Luckily, the hour with Jimi went as smoothly as slipping spy-bots under a doorway, but the lunch with Ginger ... not so well. I’d never thought of her before as nosy. She spent half the time prying into details of Rani’s personal life, and I really didn’t know what to say. I knew the literal answers, of course. Rani had been very frank with me about her past. But revealing them? I discovered that I was even less keen on people knowing Rani’s background than I was about my own.

Finally, I said, “Look, Ginger—I’d rather not discuss this. Let’s just stick to business, all right?”

She shrugged and said, “Fine.” And from then on, things proceeded in a straightforward fashion once more.

Ted was my architect. We had five projects underway at the moment, not the least of which was a new office complex near the center of town, the central spire to be christened the Moreland Tower. Ted happily brought me up to speed on the last two months of challenges and solutions.

Then Noelle arrived at two—and within moments, I had the distinct impression that she was flirting with me! My mouth went dry. My VP of Marketing was a lesbian?

I got through that hour somehow, and then Brad brought more bad news.
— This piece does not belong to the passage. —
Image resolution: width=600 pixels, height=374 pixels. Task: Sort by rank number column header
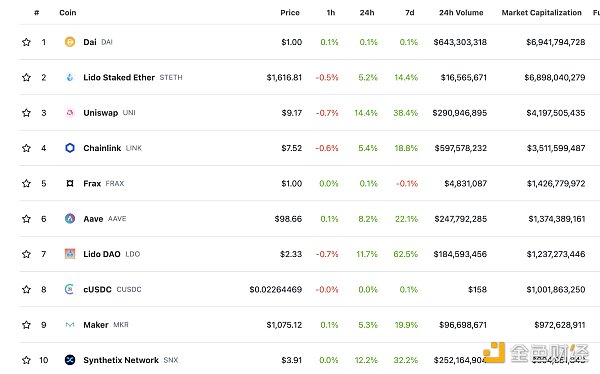click(x=36, y=13)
“Sam’s bad-mouthing you,” Brad told me. “Telling people you’ve got a poker stuck up your ass. Calling you a power-hungry, arrogant tyrant. Stuff like that.”

After this morning, I wasn’t surprised. But it was still like a kick in the gut.

I flicked my comm open. “Sam. My office. On the double.”

When he arrived, I said, “Sam, you’re fired. Pack up your desk and leave. Now. I’ll have a severance package written up for you. It’ll be generous. But I will—not—tolerate—in-sub-ord-i-na-tion.”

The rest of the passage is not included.